◆ **Document extract**

:::

Machine Learning projects are becoming an increasingly important component of today’s search for more efficient and complex industrial processes. OVH Prescience is a Machine Learning platform that aims to ease the conception, deployment and serving of models in an industrial context. The system manages Machine Learning pipelines, from data ingestion to model monitoring. This involves the automation of data preprocessing, model selection, evaluation, and deployment within a scalable platform.
Prescience supports various kinds of problems, such as regression, classification, time series forecasting, and soon, anomaly detection. Problem resolution is handled through the use of both traditional ML models and neural networks.
Prescience is currently used at production scale to solve various challenges faced by OVH, and its alpha version is available to explore for free at OVH Labs. In this blog post, we will introduce Prescience, and walk you through a typical workflow along with its components. An in-depth presentation of the components will be available in future blog posts.
The inception of Prescience
At some point, all Machine Learning projects face the same challenge: how to bridge the gap between a prototype Machine Learning system, and its use in a production context. That was the cornerstone of the development of a Machine Learning platform within OVH.
Production notebooks
More often than not, data scientists design Machine Learning systems that include data processing and model selection within notebooks. If they’re successful, these notebooks are then adapted for production needs by data engineers or developers. This process is usually delicate. It is time-consuming, and must be repeated each time the model or the data processing requires an update. These issues lead to production models that, though ideal when delivered, might drift from the actual problem over time. In practice, it is common for models to never be used in a production capacity, in spite of their quality, just because the data pipeline is too complicated (or boring) to take out of the notebook. As a result, all the data scientists’ work goes to waste.
In light of this, the first problem Prescience needed to solve was how to provide a simple way to deploy and serve models, while allowing monitoring and efficient model management, including (but not limited to) model retraining, model evaluation or model querying through a serving REST API.
Enhanced prototyping
Once the gap between prototyping and production was bridged, the second objective was to shorten the prototyping phase of Machine Learning projects. The base observation is that data scientists’ skills are most crucial when applied to data preparation or feature engineering. Essentially, the data scientist’s job is to properly define the problem. This includes characterising the data, the actual target, and the correct metric for evaluation. Nonetheless, model selection is also a task handled by the data scientist – one which delivers a lot less value from this specialist. Indeed, one of the classics way of finding a good model and its parameters still is to brute-force all possible configurations within a given space. As a result, model selection can be quite painstaking and time-consuming.

:::

◆ **Material provided**
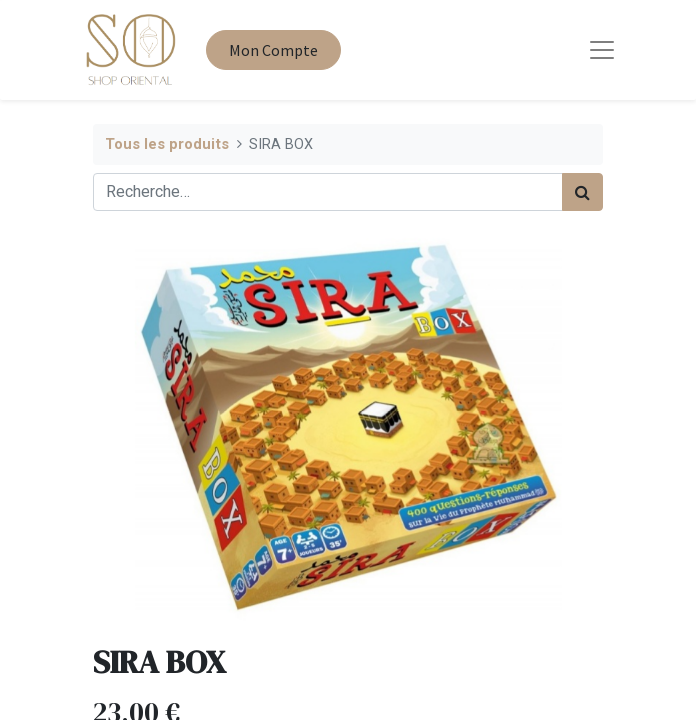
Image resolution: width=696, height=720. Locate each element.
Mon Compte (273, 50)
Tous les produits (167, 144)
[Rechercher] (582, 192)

:::

◆ **Work to complete**
[a] In the post about OVH Prescience, translate this sentence into Spanish: "The system manages Machine Learning pipelines, from data ingestion to model monitoring."
[b] According to the post about OVH Prescience, where can the alpha version of Prescience be explored for free?

◆ **Task results**
[a] El sistema gestiona pipelines de Machine Learning, desde la ingesta de datos hasta la monitorización de modelos.

[b] At OVH Labs.